Um em cada quatro inquiridos num estudo da Associação Portuguesa de Apoio à Vítima (APAV) disse conhecer alguém ou ter o próprio sido vítima de assédio persistente, perseguição na Internet e «bullying».

Os dados são do 4º Barómetro APAV/Intercampus, sobre o tema da «Perceção da população portuguesa sobre stalking, cyberstalking, bullying e cyberbullying», que decorreu entre os dias 23 de abril e 20 de maio.

O estudo, que será divulgado esta quinta-feira e a que a Lusa teve acesso, teve como base entrevistas a 1.104 pessoas, com idades entre os 15 e os 64 anos, distribuídas pelas regiões Norte (37%), Centro (23%), Lisboa (28%), Alentejo (7%) e Algarve (5%).

Para os 985 inquiridos que dizem reconhecer os conceitos, 32% (306) afirmaram conhecer uma vítima destes comportamentos ou ter sido o próprio a experienciar essa vivência (5%), sendo a maioria mulheres.

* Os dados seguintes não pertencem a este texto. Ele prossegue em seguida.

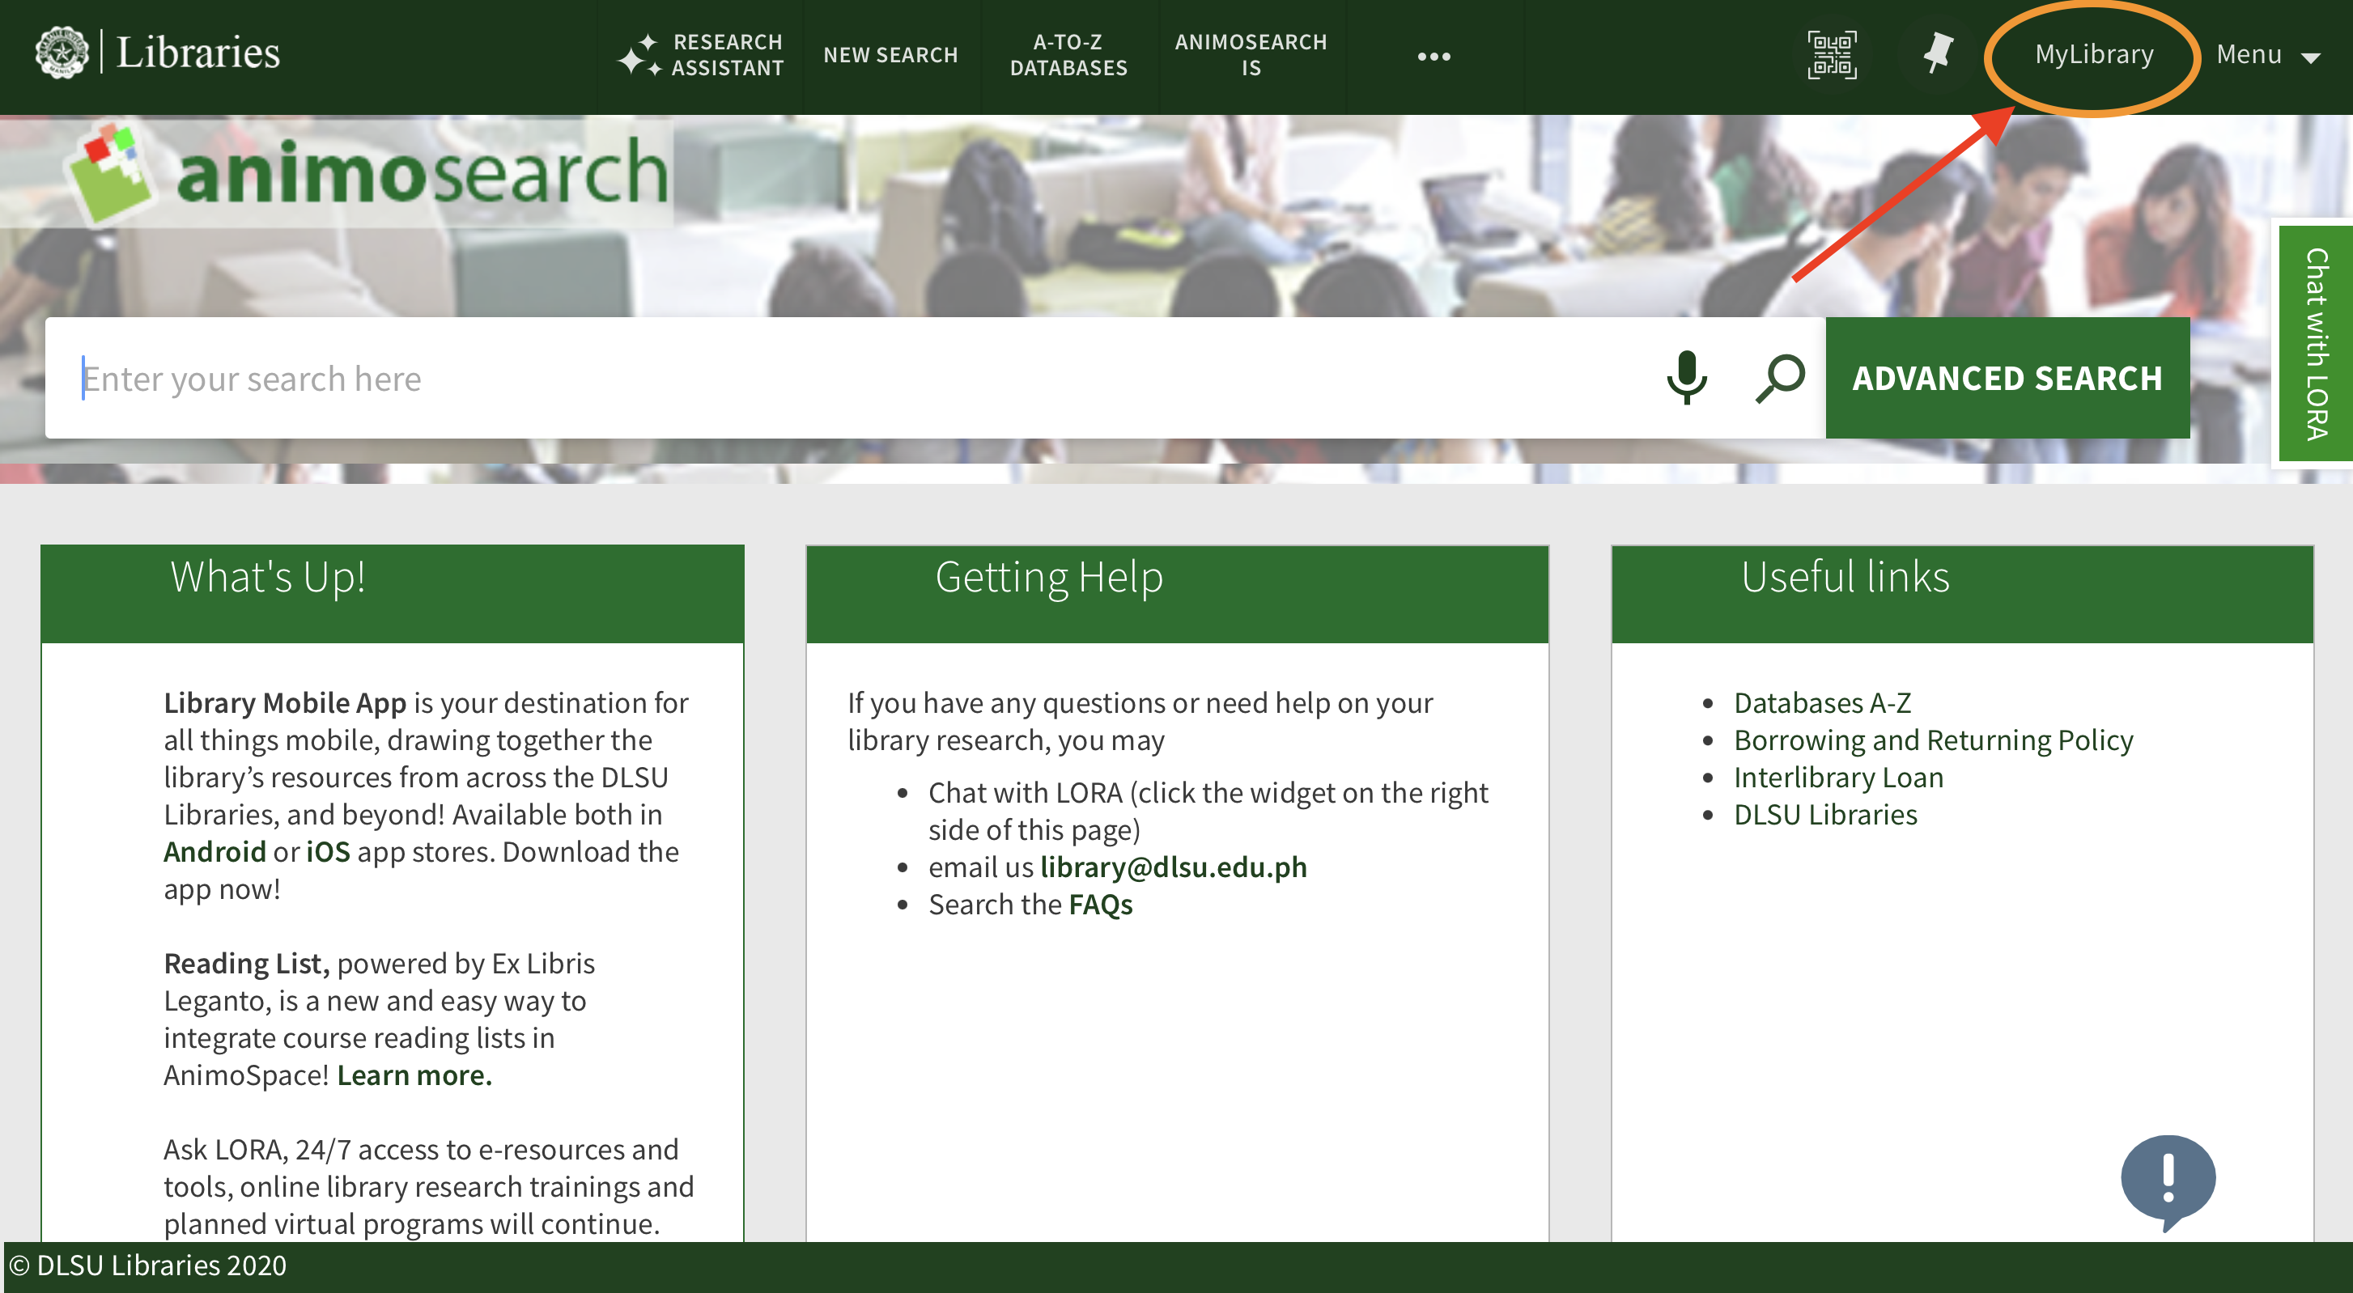
Task: Click the Advanced Search button
Action: (x=2007, y=378)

Em 18% dos casos, a situação ainda está a decorrer.

Relativamente ao «bullying», a relação com a pessoa que pratica os atos está grandemente associada aos colegas da escola, e a maioria das situações ocorria diariamente, sendo que mais de metade (53%) das situações duraram até um ano.

A violência psicológica foi o comportamento mais referenciado no «stalking» (assédio persistente), seguido pelas tentativas de contacto indesejado (presenciais ou eletrónicas) e o aparecimento do perseguidor nos locais frequentados pelas vítimas.

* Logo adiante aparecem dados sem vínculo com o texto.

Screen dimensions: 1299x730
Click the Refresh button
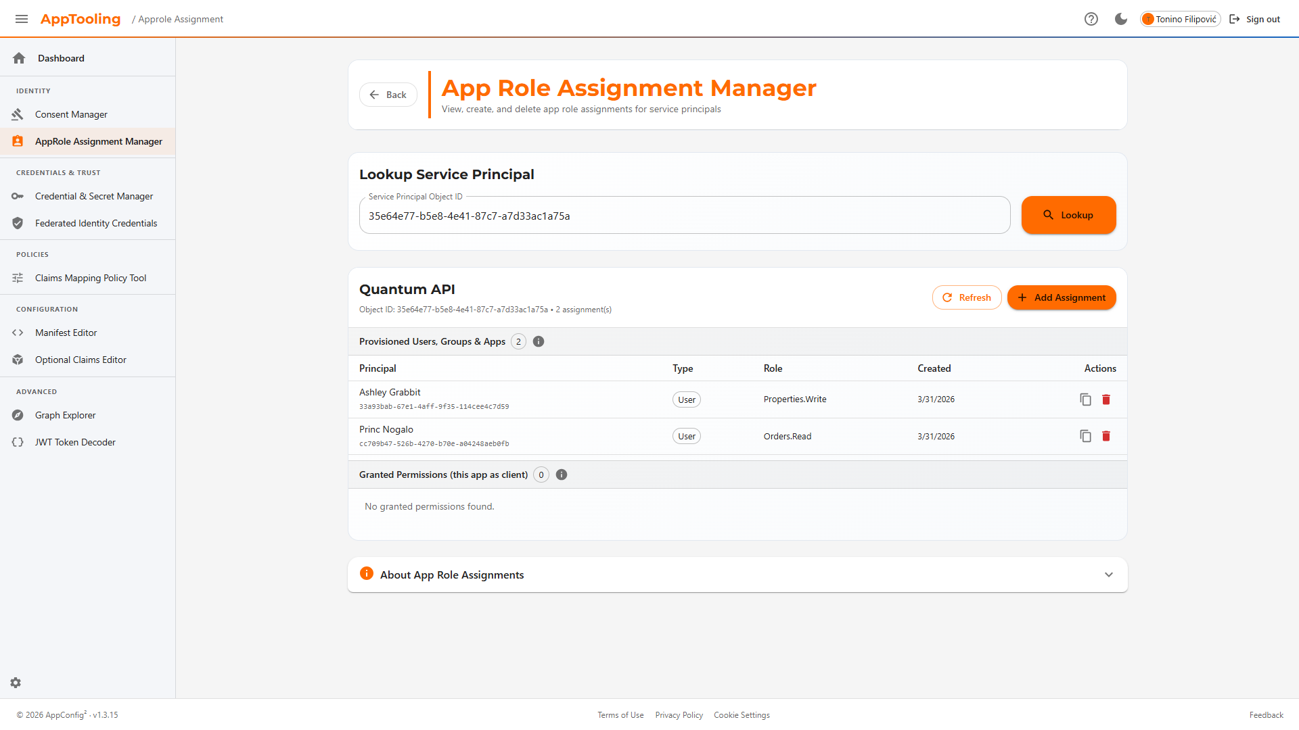point(966,297)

Comentários indesejados nas redes sociais e publicação de acusações online são os atos mais mencionados pelos inquiridos que conhecem ou foram vítimas de cyberstalking (utilização da Internet para perseguir uma pessoa persistentemente).

No caso do «bullying», os comportamentos mais referenciados foram os insultos, ameaças ou intimidação através de palavras e agressões.

Relativamente ao «cyberbullying» (utilização de novas tecnologias para agredir a vítima), as injúrias e a importunação forma os comportamentos mais referenciados pelos inquiridos.

Na maior parte dos casos, a vítima procurou apoio junto de familiares e amigos.

No entanto, a maior parte dos entrevistados declarou que, se conhecesse alguém que tivesse sido vítima destes comportamentos, aconselharia a vítima a procurar apoio, principalmente junto da polícia e familiares, e 23% aconselharia também a APAV.

«O bullying é o termo que atinge maior nível de reconhecimento (87%)», situação que também ocorre no reconhecimento do conceito, com 97% a afirmarem que já ouviram falar deste comportamento.

O «stalking» e «cyberstalking» atingem muito menor reconhecimento ao nível do termo (17%), mas, ao nível do conceito que o termo representa, o reconhecimento sobe para níveis de 60%.

Já 13% dos inquiridos afirmaram nunca ter ouvido falar dos termos apresentados, mas, quando confrontados com os conceitos, esta percentagem desce para 3%.

A televisão é o meio mais referenciado como fonte de informação.

A escola e a Internet assumem «um peso maior» como fonte de informação para os indivíduos com idades entre os 15 e os 34 anos, principalmente no que respeita aos conceitos de «bullying» e «cyberbullying».

O estudo defende a necessidade de «uma mais eficaz prevenção deste tipo de vitimação, uma maior pressão no sentido de se criminalizar este tipo de violência contra as pessoas e a promoção de um apoio mais qualificado e efetivo às vítimas deste tipo de situações».